夫は「そんな言い方は……」と妻をいさめ、息子をかばおうとしたところ、誤って手が滑り、料理の盛られた皿を落としてしまいました。その瞬間、妻の怒りは頂点に達しました。火に油を注ぐとは、まさにこのこと。「早く食べないと殺すぞ!」。妻の怒号が食卓に鳴り響いたのです。

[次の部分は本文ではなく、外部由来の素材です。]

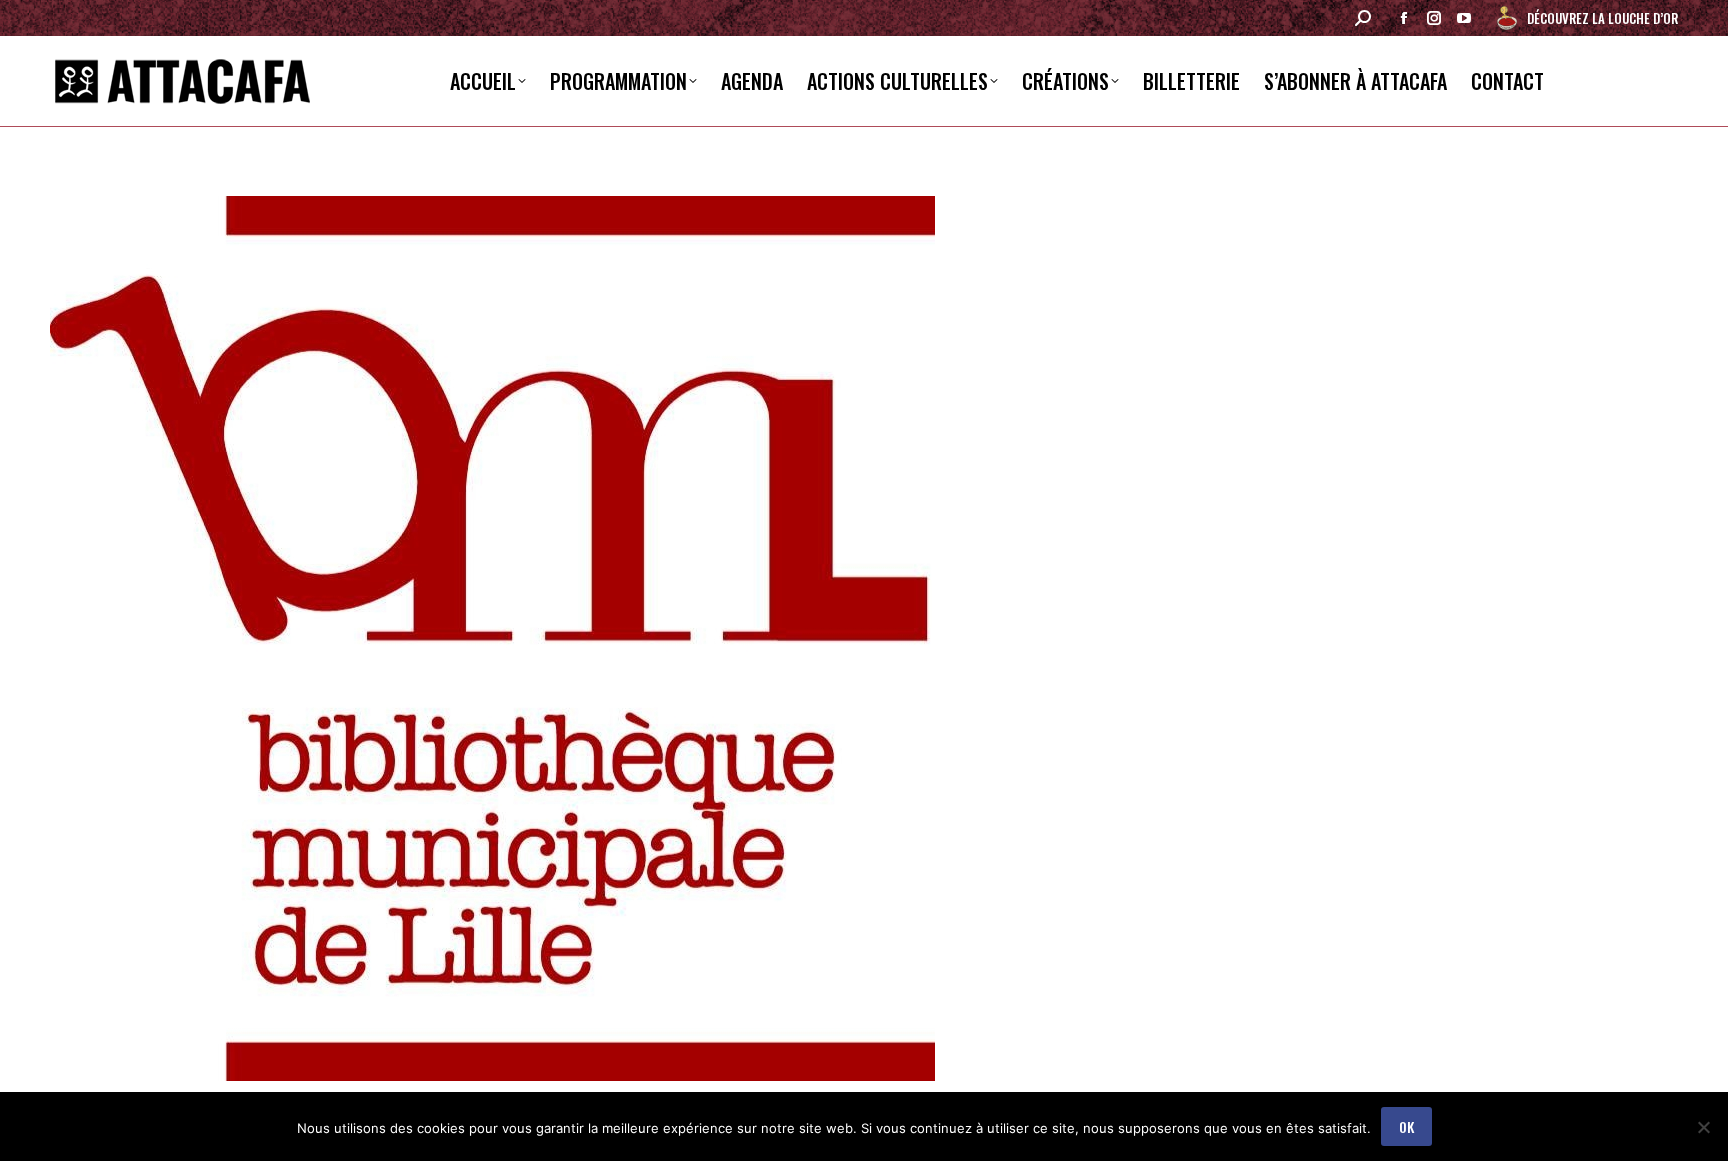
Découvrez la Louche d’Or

実際、妻は包丁を取り出し、手に持ったままダイニングテーブルに突き刺そうとしたのです。当然、息子はおびえ、激しく泣き出しました。妻は怒りで感情の制御ができないといった様子で、右手はわなわなと震えていました。そして、われに返ったのでしょうか。玄関から飛び出してしまったのです。

▼「2度と同じことはしません。信用してください」

男女問題研究家・行政書士の私が相談を受けた案件には、夫が妻にDVをするケースもかなり多いですが、その逆も少なくありません。誠司さんの妻のように自宅で暴れたり、子供に手を上げて身体的・精神的な虐待をしたり、家財を壊した挙げ句に勝手に家を出ていったりする家庭は一定数存在します。

妻に非がある場合、どのように対処するのが正解なのでしょうか?

経緯はともかく妻を追い出すことに成功したのだから「かんしゃく持ちの暴力妻」と縁を切るのなら、今が絶好機と前向きに考え、ここで別れ話を切り出すのも一考です。考えようによっては妻の家出は「渡りに船」なのだから。

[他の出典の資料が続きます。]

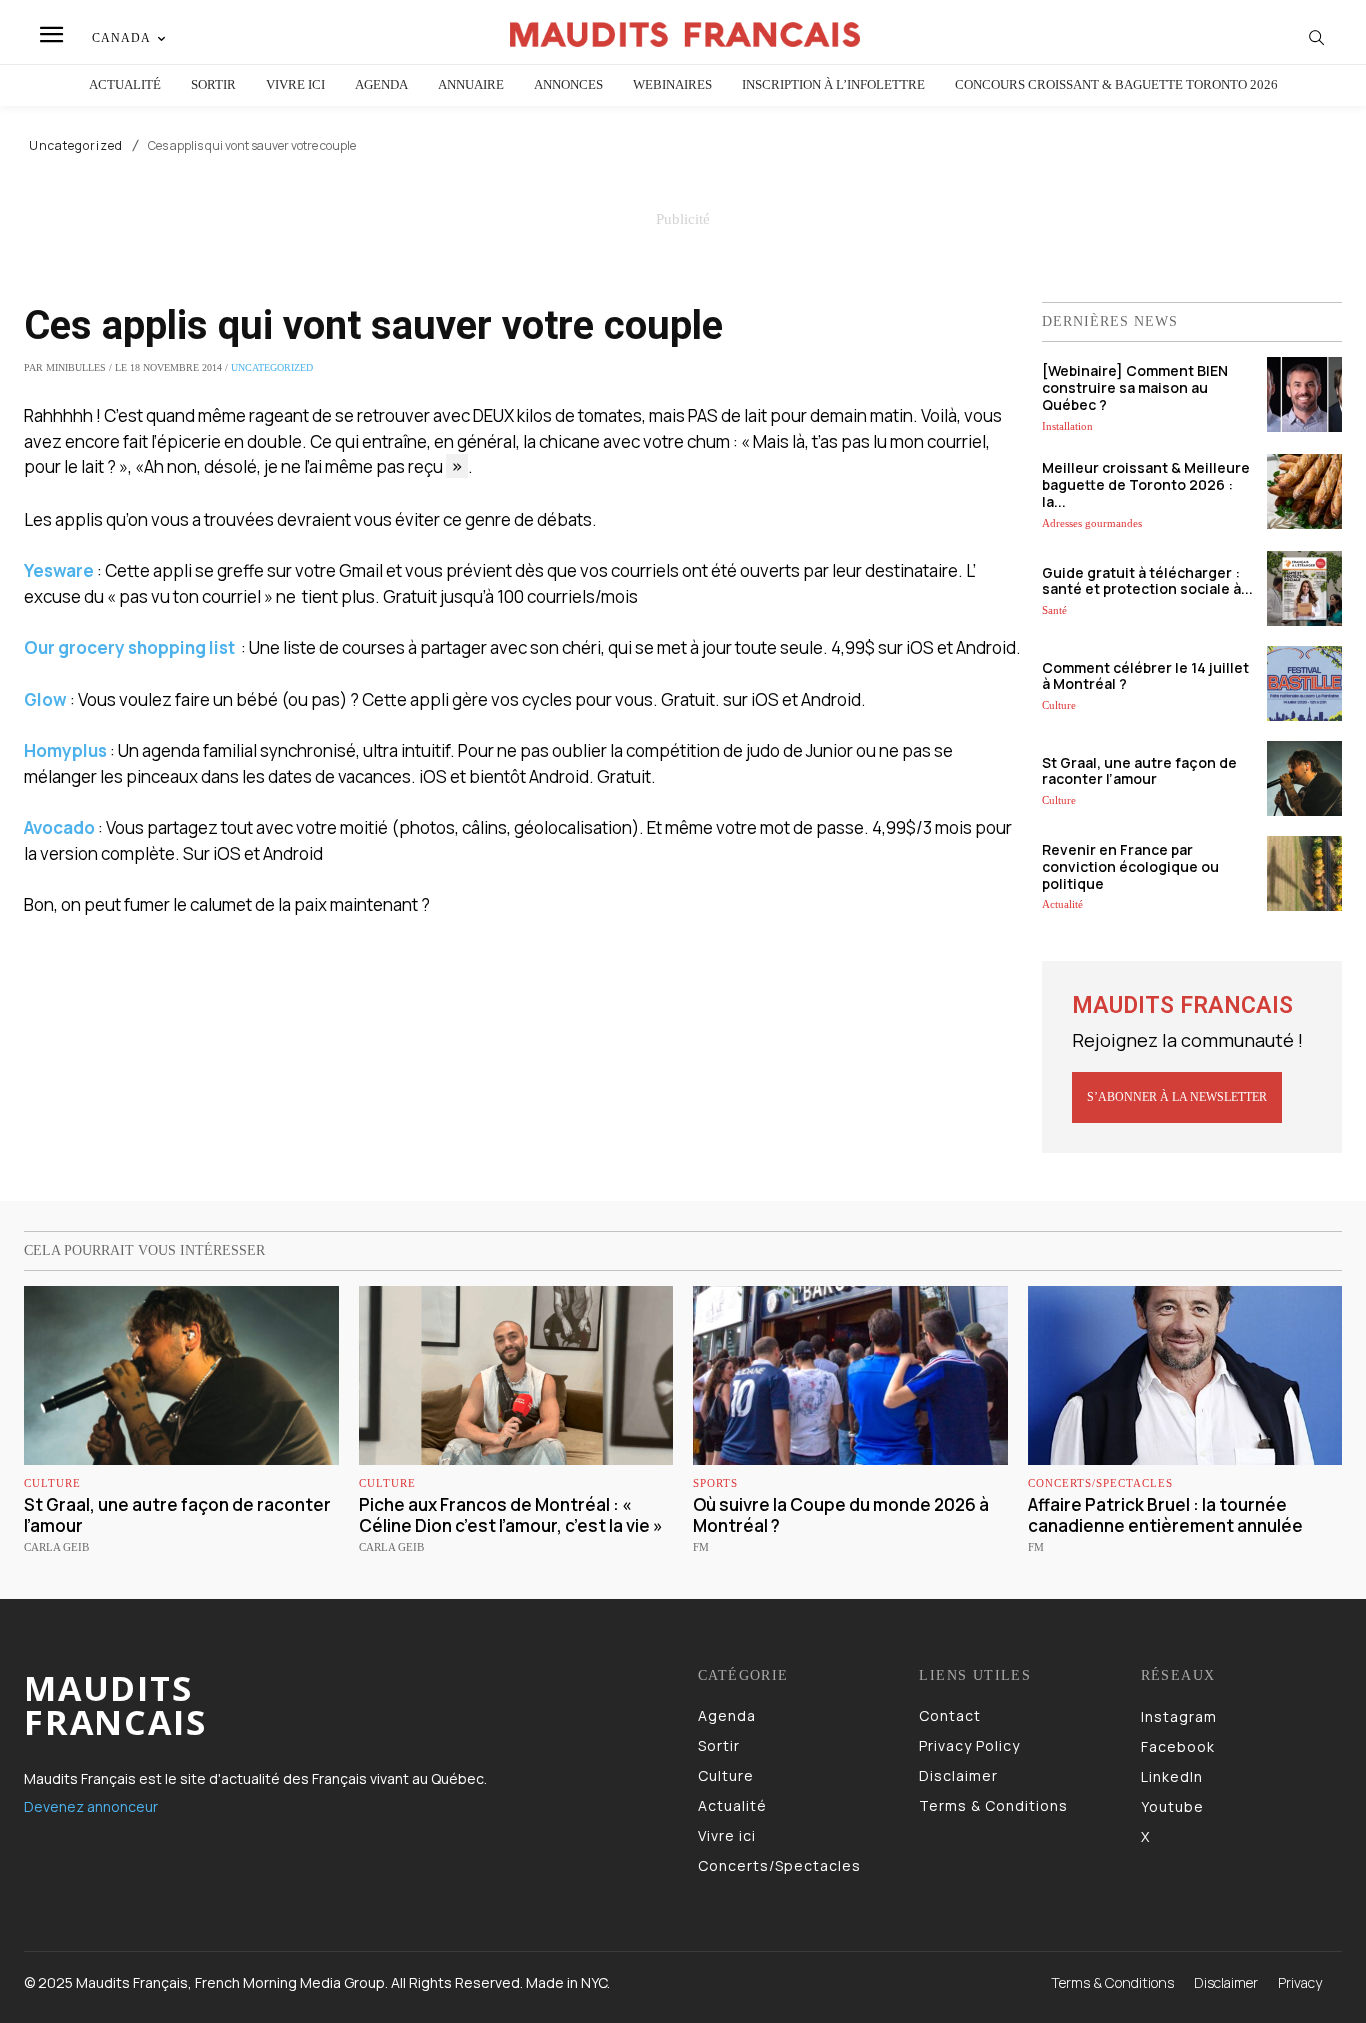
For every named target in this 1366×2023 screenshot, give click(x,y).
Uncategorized (76, 146)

家出から3日後。実家に身を寄せていた妻から夫宛てにメールが届きました。「2度と同じことはしません。今回は信用してください」。懇願してきたわけですが、夫は悩みました。妻のことを許し、自宅に戻し、夫婦としてやり直すか否か……人生の岐路に立った夫は、なかなか決断ができずに私のところへ相談しに来たのでした。